YOUR TASK =
Without any pictures, retype exactly the lines from the one with "Given: Pick a new Brand Primary Color" through the final line of the records.

----- THE DATA -----

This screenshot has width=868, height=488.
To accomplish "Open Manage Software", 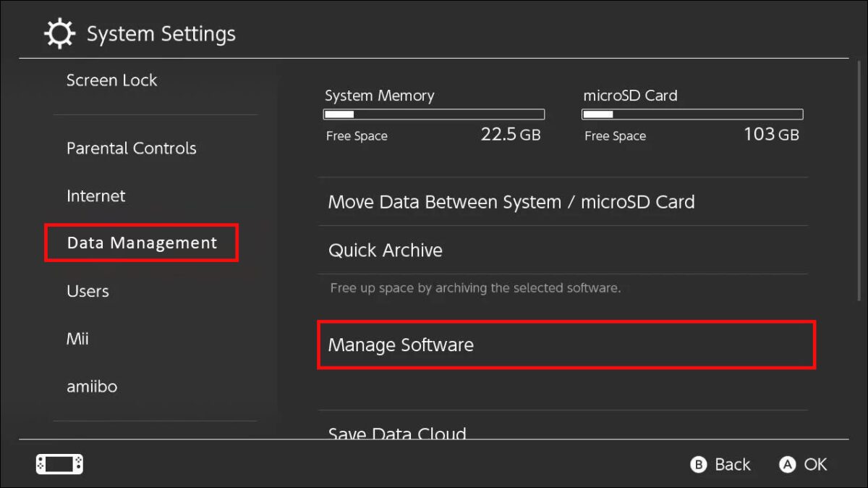I will 400,345.

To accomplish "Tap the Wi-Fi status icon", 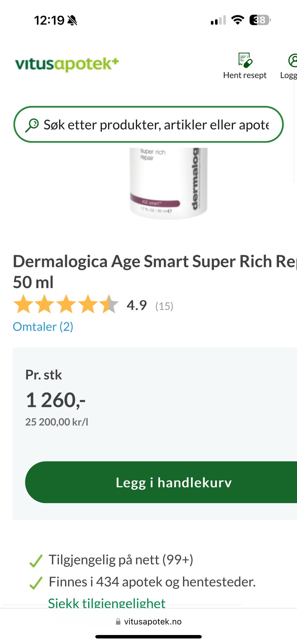I will 238,20.
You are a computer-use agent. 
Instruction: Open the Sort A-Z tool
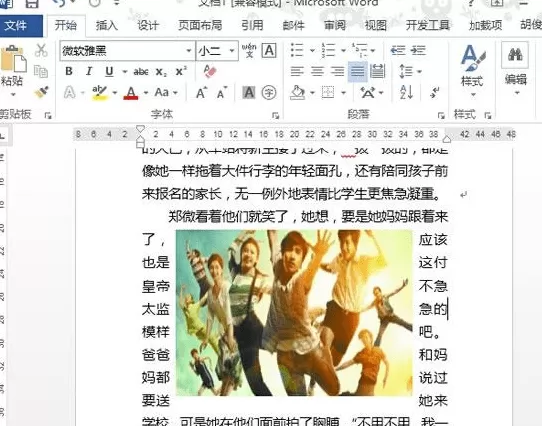point(406,92)
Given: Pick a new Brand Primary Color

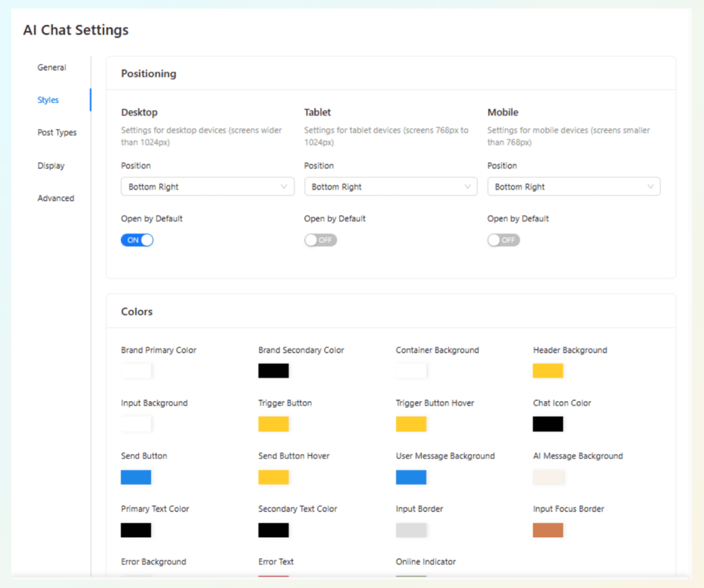Looking at the screenshot, I should pos(135,370).
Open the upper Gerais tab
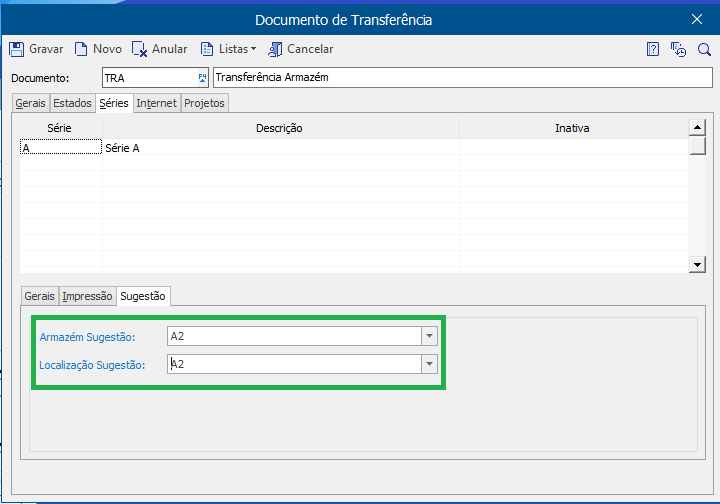The width and height of the screenshot is (720, 504). click(x=30, y=103)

-----

RESULT FOR THIS TASK =
Given: Pick a new Brand Primary Color

Looking at the screenshot, I should pos(135,370).
Open the upper Gerais tab
The width and height of the screenshot is (720, 504). click(x=30, y=103)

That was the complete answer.